Any modern NOS needs to take service provider network security into account. As network elements are moved closer to users, engineers need to be able to validate that those infrastructure elements are authentic and uncompromised. Cisco builds in the capabilities to establish, verify, and measure trustworthiness in our products and in the critical network infrastructures we support. Our hardware and software have embedded security features and a secure device identity that builds trust across a network infrastructure. Building trustworthiness begins in the Cisco supply chain and continues to a secure boot process that readily validates the firmware and components when a unit is powered on.
Many Cisco service provider routers use signed images and a hardwareanchored secure boot process to prevent inauthentic or compromised code from booting. Secure boot is already a familiar term in the world of x86 servers. It’s used to cryptographically verify the authenticity of the OS bootloader and the OS kernel as part of the boot process. Secure boot is commonly used to protect against boot-kit attacks in server OS like Linux or Microsoft Windows Server. In traditional x86 server systems, this secure boot process begins in UEFI BIOS and doesn’t have a hardware root of trust or trust anchor.
Within IOS XR7, an extensive boot process is designed around a hardware trust anchor. This process begins before the CPU is allowed to boot and offers significant protections against compromises to the hardware or firmware. Anchoring the first code in the boot sequence in hardware establishes a chain of trust that begins when the hardware anchor implements self-measurement, followed by measurement and signature verification of the CPU microloader. It then verifies the signature of the bootloader and the NOS kernel. By adding a trust anchor to the secure boot process, users can then verify the reported values of the infrastructure pieces against the known good values from manufacturing to validate the device firmware as authentic.
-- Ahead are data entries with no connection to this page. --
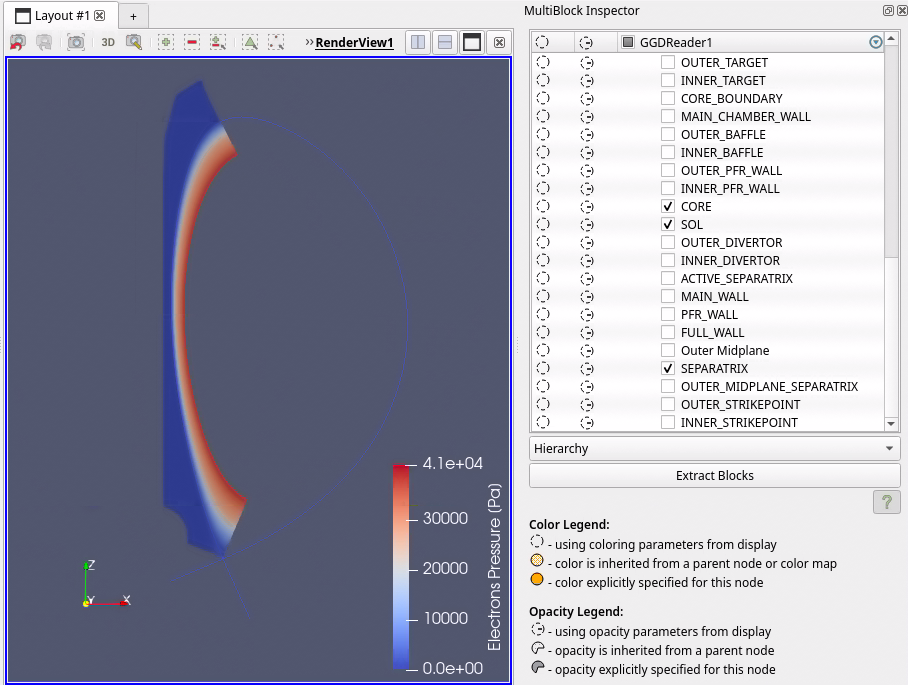Select the Layout #1 tab
Viewport: 908px width, 685px height.
coord(60,16)
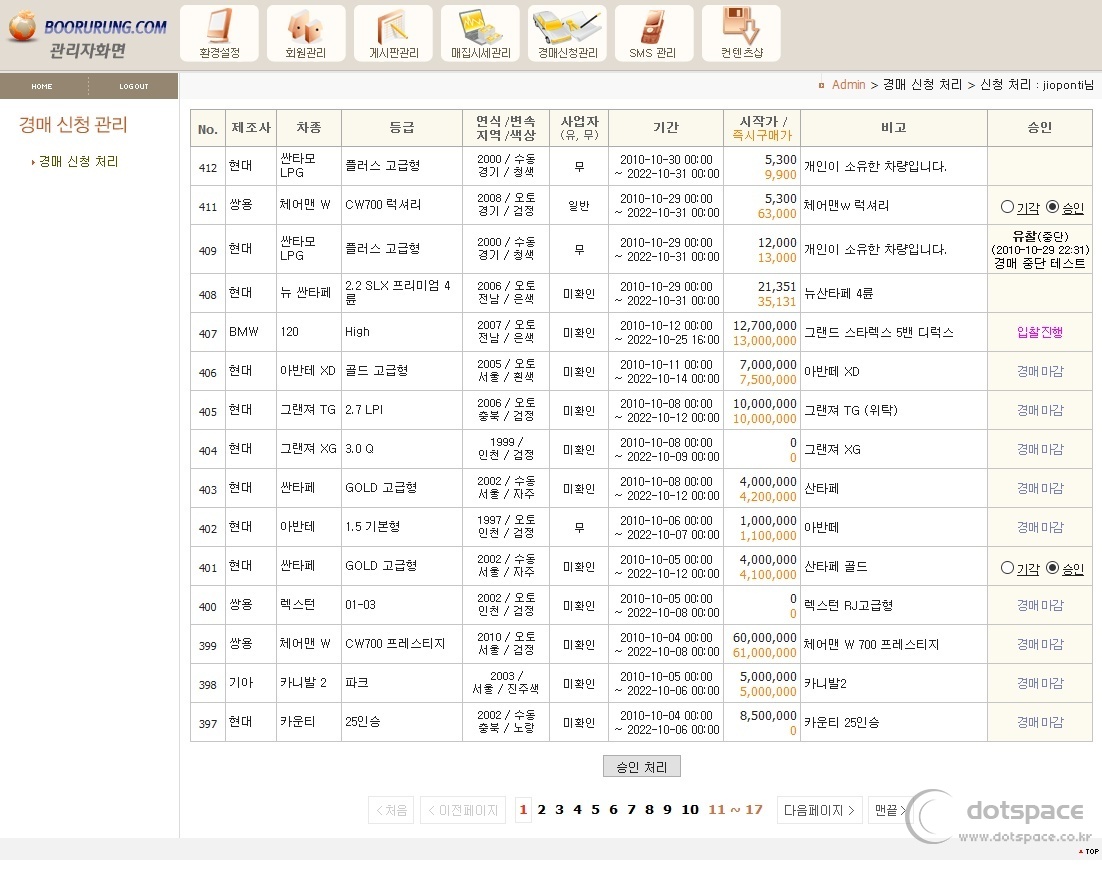Click 다음페이지 next page button
Screen dimensions: 1102x894
(818, 810)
To adapt to shifting market demands, service providers are working to build networks that are flexible and dynamic. A modern network can’t be built on an operating system that isn’t flexible or one that forces restrictions on the operation of the network. A NOS for these dynamic networks should be simple to manage with powerful reporting. It should integrate data modeling and include robust security features. The Cisco IOS XR7 release is the newest version of one of the most widely deployed operating systems in the world. XR7 offers flexible deployments of feature sets with API integration to improve management access for changes to the device. XR7 also can help validate trust in the network infrastructure. With IOS XR7, service providers now have the tools they need so they can focus on developing new services knowing that their network has the flexibility to support the demands of their clients.